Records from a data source
☆ ☆ ☆ ☆ ☆

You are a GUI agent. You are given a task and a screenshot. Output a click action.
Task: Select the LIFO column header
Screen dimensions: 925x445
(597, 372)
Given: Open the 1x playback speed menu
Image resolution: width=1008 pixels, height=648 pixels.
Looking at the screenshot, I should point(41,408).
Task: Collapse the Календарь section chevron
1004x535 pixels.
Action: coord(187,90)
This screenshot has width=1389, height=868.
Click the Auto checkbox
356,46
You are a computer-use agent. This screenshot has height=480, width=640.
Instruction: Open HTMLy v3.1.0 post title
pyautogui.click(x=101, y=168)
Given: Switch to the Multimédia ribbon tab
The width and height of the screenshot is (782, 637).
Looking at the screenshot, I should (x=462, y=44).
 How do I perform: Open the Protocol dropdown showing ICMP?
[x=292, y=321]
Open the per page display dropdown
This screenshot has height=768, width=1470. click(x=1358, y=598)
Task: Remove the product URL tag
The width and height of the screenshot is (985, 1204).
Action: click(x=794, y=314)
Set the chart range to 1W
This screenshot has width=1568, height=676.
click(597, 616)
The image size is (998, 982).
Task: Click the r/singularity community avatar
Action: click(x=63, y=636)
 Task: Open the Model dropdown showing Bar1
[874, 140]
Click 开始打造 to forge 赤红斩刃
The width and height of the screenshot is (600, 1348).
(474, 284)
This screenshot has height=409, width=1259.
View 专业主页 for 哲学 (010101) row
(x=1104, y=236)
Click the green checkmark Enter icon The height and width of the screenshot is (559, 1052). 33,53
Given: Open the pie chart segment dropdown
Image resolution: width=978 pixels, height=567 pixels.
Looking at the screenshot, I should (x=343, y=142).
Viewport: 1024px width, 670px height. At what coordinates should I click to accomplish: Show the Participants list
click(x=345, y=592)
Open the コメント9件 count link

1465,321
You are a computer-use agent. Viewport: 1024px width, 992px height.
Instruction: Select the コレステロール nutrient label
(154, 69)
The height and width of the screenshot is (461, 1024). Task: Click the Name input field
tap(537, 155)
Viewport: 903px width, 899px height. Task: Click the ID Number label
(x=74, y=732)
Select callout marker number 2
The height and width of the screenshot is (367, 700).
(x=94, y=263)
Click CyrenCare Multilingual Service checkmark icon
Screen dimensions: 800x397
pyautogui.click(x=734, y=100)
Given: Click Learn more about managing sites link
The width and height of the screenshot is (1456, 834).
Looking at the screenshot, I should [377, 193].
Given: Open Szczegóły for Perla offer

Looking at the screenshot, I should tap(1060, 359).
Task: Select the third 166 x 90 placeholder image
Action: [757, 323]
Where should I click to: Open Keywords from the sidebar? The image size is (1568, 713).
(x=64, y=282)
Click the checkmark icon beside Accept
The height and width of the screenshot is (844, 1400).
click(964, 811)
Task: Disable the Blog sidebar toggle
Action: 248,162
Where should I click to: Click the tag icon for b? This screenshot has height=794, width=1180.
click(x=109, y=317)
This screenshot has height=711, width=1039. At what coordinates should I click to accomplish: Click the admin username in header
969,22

☆ ☆ ☆ ☆ ☆

** TASK DESCRIPTION **
Return only the lines between the one holding "Instruction: Open HTMLy v3.1.0 post title" and the one holding "This screenshot has height=409, width=1259.", inclusive, exactly as they appear above.

** RESULT **
Instruction: Open HTMLy v3.1.0 post title
pyautogui.click(x=101, y=168)
Given: Switch to the Multimédia ribbon tab
The width and height of the screenshot is (782, 637).
Looking at the screenshot, I should (x=462, y=44).
 How do I perform: Open the Protocol dropdown showing ICMP?
[x=292, y=321]
Open the per page display dropdown
This screenshot has height=768, width=1470. click(x=1358, y=598)
Task: Remove the product URL tag
The width and height of the screenshot is (985, 1204).
Action: click(x=794, y=314)
Set the chart range to 1W
This screenshot has width=1568, height=676.
click(597, 616)
The image size is (998, 982).
Task: Click the r/singularity community avatar
Action: click(x=63, y=636)
 Task: Open the Model dropdown showing Bar1
[874, 140]
Click 开始打造 to forge 赤红斩刃
The width and height of the screenshot is (600, 1348).
(474, 284)
This screenshot has height=409, width=1259.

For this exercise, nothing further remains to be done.